Consider the two method signatures: processFile(LineHandler handler) and
processFile(Consumer<String> handler) . In the latter case, it's not obvious what the String provides,
or what the consumer is expected to do. Even more than that, though, if you later want to provide a
processFile(FileHandler handler) method, then you can, whereas you would end up with conflicting
types in the other case.
Use Method References
As much as possible, use a method reference instead of a lambda. Method references are not only shorter
and easier to read, but using method references will get you thinking directly about the methods as values.

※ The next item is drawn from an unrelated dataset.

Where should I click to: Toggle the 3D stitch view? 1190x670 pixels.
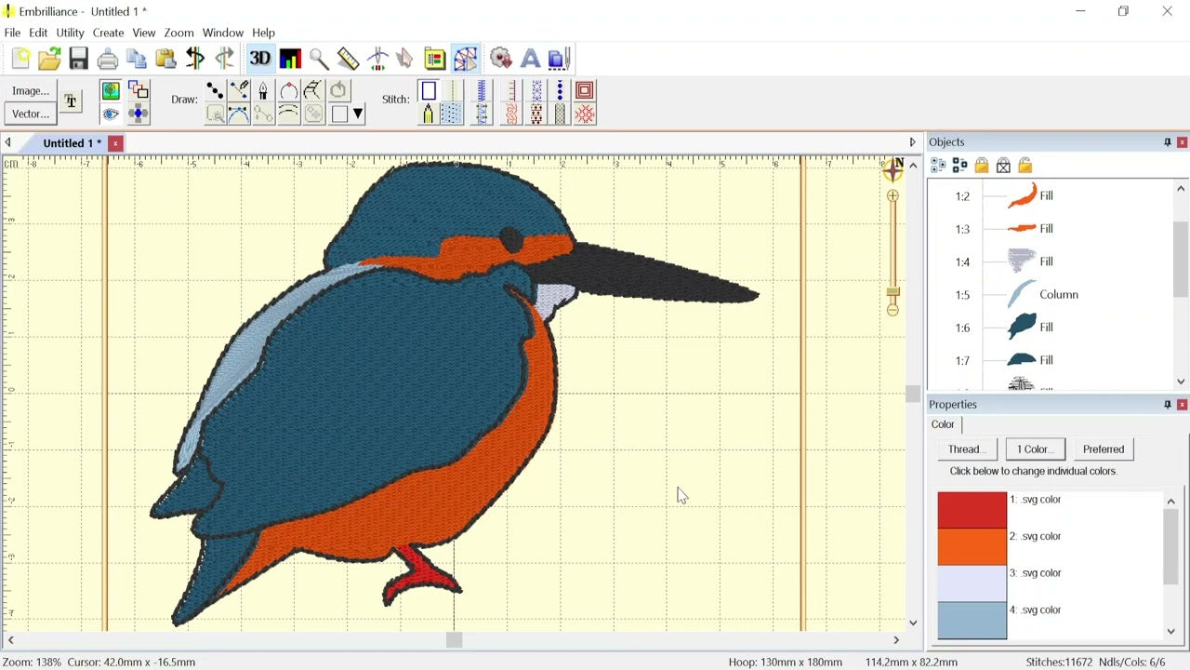click(260, 58)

This is the code you need to excise from your codebase and your brain:
x -> it.do(x)
If you are naturally writing that code, then you still have not made the leap to thinking at the higher level
of functional programming. Once you make that leap, it will become much easier to communicate and work
with complex functions, because you will be thinking in types, not in values.
Define Lambdas Inline
When you do use lambdas, define them inline. Unless you are doing some kind of fancy manipulation of your
lambda, there is no reason to be assigning them to a variable. The reason that you want to define your lambdas
inline is that it will allow your code to be more flexible when types change: you are letting type inference do
more heavy lifting for you, and adapting your code to changing contexts. If you start assigning your lambdas to
variables, you will have to start being explicit with types, and that is needlessly solidifying your types.
Lambdas Should Always Be Threadsafe
As we go through the rest of this topic, we will see many places where lambdas make concurrent programming
much easier. Many of the structures built off of lambdas will perform concurrent executions, sometimes without
much warning. Because of this, your lambdas always need to be threadsafe. Pay particular attention to this with
instance method handles, since thread-dangerous state can often be hiding within those instances.